Condé Nast is taking its glossy, high-style images off the page and into the b-to-b marketplace.
The publisher has launched CondeNastTrade.com, offering the interior design community access to select photos and illustrations from 11 of its titles. Close to 7,000 images are currently available on the site for custom installations via New Era Portfolio, a fine art publisher and Condé Nast’s partner in the effort. Pricing for the service varies significantly based on the solution the designer needs.
Condé offers a similar consumer-oriented service through its digital storefront, Condé Nast Collection, and was providing custom reprints for designers offline for several years.
"We offered this in an offline capacity for a long time, working directly with designers," says John Kulkawik, vice president of Condé Nast Licensing. "More and more, we were getting questions from designers about wanting to search our archive or access it online to do the research on their own instead of relying on our archivists to do the research for them."

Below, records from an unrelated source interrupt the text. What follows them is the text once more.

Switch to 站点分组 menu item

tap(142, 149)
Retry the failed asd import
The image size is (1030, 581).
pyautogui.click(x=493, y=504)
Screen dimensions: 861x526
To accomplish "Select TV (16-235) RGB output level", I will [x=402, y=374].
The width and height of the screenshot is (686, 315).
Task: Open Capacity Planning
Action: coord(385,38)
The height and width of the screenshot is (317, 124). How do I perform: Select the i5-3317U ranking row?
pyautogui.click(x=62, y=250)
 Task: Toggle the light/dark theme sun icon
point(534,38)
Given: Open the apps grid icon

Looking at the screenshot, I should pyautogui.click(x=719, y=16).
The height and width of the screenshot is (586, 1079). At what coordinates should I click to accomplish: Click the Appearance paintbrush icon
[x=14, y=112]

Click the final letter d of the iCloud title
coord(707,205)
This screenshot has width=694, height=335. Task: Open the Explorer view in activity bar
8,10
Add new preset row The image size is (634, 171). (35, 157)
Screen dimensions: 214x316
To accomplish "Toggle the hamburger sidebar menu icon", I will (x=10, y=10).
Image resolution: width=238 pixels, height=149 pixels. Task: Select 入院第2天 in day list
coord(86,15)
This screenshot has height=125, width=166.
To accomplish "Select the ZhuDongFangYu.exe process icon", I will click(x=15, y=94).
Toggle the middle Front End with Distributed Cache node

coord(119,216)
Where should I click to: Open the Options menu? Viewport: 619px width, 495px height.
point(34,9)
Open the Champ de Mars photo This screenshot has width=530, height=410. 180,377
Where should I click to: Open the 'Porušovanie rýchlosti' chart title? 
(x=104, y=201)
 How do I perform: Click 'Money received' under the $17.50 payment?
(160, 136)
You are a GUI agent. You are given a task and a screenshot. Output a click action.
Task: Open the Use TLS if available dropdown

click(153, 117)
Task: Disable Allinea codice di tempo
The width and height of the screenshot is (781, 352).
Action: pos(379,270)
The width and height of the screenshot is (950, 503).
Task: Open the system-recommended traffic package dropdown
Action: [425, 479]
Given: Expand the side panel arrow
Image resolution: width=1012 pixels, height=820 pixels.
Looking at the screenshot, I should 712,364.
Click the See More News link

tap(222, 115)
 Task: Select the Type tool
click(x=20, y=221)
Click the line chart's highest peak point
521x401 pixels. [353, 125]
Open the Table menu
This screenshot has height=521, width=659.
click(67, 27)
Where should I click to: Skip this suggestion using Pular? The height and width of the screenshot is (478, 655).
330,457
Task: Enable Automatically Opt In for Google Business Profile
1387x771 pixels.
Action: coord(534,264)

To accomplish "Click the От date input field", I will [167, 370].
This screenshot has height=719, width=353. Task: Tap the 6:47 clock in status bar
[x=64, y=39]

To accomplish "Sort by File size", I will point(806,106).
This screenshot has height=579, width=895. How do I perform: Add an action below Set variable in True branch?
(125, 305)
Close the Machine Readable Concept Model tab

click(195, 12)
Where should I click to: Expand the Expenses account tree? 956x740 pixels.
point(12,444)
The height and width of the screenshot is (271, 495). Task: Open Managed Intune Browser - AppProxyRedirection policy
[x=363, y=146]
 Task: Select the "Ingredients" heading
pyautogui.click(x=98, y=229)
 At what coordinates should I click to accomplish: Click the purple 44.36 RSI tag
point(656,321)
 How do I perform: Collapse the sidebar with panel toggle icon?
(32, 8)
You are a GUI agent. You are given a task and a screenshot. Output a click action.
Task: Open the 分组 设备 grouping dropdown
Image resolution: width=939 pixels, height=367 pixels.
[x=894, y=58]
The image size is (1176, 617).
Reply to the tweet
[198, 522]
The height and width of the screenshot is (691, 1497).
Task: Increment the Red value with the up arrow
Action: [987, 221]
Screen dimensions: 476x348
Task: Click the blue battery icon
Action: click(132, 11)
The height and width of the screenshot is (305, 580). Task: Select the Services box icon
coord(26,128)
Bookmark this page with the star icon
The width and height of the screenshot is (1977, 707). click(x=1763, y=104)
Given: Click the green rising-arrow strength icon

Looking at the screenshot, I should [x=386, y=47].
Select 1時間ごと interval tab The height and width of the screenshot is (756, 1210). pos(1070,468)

While the consumer and b-to-b businesses are alike, Kulkawik says they’re not the same: One is mass produced, one is highly customized. The levels of service differ greatly. He wants to keep them separate. Users on CondeNastTrade.com are asked for their company’s federal tax ID number before they can sign in to purchase an item.
"We want to make sure that this truly is a b-to-b site," he says. "There are different substrates offered, the level of handling here is different. This is much more about a unique installation-what is the exact right image for the exact right place. A lot of these sales end up happening over conversations as opposed to being a one-off purchase."
In that respect, the effort is similar to the Vogue Archive, launched in late 2011. Other aspects of the sites-a subscription vs. a transactional business model and access to all content, as opposed to select content-differ though.
The company has nearly 8 million images in its archives, but has culled that down to just over 6,700 based on frequency of requests and contractual considerations with the photographers and illustrators.
While those considerations make things difficult for an archival project like this, Kulkawik says the company has no plans to change its priorities in dealing with artists and content creators moving forward.
"First and foremost, our effort is to produce the best and highest-quality media we can," he says. "Right now this work is not driving that effort. This is about what we can do as a company to support our core goals. This is leveraging the work that’s been done here for many, many years."